Карина Демина - Жизнь решает все стр 4.

Шрифт
Фон

- Все боятся, - ответила она.

- Все. Но их страхи определенны. А вот твой… Крылатые родичи полакомились твоим духом, железные демоны съели твои волосы, человек давно владеет твоим телом. И после всего этого ты живешь. Так чего бояться? Всевидящий глядит на тебя и черной и белой стороной.

Вайхе снова мигнул. Нет, это не просто рисунки на тонкой коже век, это искусные татуировки. А не видит ли этот смешной человек больше, чем другие? И может он сумеет объяснить, что происходит. Почему Элье все сильнее хочется бежать, но не от опостылевших стен, а от дурных мыслей и тяжелых снов?

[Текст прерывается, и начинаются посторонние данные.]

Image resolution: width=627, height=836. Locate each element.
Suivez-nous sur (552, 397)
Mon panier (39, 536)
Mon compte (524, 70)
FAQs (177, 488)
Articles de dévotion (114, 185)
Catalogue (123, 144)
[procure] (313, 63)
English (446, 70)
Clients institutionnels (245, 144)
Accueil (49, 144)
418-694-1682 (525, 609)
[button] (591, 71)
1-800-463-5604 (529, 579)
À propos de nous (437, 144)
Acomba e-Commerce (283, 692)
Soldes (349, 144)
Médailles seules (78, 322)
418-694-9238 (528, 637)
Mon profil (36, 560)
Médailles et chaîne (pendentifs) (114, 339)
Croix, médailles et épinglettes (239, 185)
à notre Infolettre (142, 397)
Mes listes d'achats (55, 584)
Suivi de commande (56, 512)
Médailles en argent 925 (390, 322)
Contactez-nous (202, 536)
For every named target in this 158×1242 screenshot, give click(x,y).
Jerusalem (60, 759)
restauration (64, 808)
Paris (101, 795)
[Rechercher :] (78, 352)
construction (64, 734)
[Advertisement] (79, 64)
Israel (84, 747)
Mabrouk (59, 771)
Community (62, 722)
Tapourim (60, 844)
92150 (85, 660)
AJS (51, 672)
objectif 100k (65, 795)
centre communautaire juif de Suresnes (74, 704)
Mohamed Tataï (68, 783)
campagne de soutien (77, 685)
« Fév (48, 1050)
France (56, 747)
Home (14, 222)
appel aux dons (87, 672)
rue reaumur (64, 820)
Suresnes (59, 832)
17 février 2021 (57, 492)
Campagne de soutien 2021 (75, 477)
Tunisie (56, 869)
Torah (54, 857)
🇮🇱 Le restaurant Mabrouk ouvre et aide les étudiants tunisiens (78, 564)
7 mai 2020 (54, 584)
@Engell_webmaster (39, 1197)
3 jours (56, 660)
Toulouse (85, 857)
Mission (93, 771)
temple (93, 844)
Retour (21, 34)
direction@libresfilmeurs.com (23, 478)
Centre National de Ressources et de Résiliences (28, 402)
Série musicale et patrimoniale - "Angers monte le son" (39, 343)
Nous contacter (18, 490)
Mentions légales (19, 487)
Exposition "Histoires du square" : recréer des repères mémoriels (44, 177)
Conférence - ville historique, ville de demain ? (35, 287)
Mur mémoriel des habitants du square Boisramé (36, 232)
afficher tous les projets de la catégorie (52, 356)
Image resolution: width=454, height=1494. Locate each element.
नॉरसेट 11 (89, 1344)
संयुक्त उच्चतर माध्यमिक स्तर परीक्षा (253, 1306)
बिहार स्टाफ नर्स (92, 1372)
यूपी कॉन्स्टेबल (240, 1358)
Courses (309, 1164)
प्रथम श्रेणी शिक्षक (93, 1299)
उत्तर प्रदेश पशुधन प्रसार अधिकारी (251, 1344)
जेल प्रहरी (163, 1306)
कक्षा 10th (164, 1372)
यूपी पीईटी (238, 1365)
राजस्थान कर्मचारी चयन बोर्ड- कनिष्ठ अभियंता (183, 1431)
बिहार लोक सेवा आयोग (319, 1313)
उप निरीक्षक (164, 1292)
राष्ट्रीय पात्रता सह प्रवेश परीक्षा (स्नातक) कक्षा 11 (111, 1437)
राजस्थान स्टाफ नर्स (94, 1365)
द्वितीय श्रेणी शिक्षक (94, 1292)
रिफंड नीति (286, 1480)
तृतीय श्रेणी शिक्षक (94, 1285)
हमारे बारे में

От тех снов, в которых не было места безумному тегину и хитроумному Кырым-шаду, не было места людям вообще: тягучею тоскою, не уходящей и после пробуждения, являлся дом. От тех мыслей, в которых приходил дядя. И Маури, сестренка названная. А еще - Скэр. И Каваард. Особенно часто он. Особенно мучительно. А что, если всё не так? Что если эта смерть имела какой-то иной смысл?

Имела. Не могла не иметь, иначе плата за нее слишком высока. И подло все. Приговор - касание кисти, печать и чаша с сонным ядом. Изгнание, которое и страннό, и страшнό. Давние разговоры с тегином о битве при Вед-Хаальд и сама долина, которая хлебнула крови и осталась прежней.

Мир, что и не мир, - лишь ожидание новой войны.

Сомнения пустого дома, случайно проглотившего сквозняк. И мечется ветер, стучит дверями и дребезжит стеклами, будоража темноту, ищет в ней чужеродное. Такое, что однажды снесет все двери и вышибет стекла. Или тихо придавит тебя в дальнем углу, и никто этого не заметит.

Почему так важно стало понять: имела ли смысл та смерть? Есть ли вообще смысл в смерти?

Внимательный взгляд, уже не широкий, но сосредоточенный, жгучий. Не торопит, но и вечно ждать не станет.

- Я боюсь… себя. - Элья даже легонько растерла пальцами горло, словно помогая словам вырваться.

- Почему?

- То, что казалось простым и правильным, обернулось чем-то невообразимым.

- Так частенько бывает. Это как окуляры со стеклами разного цвета. Правым может видеться одно, левым - иное.

- Но прежде все виделось одинаковым. Ясным и понятным, а теперь…

Вайхе снял очки и, поймав солнечный луч, продемонстрировал его след на ладони.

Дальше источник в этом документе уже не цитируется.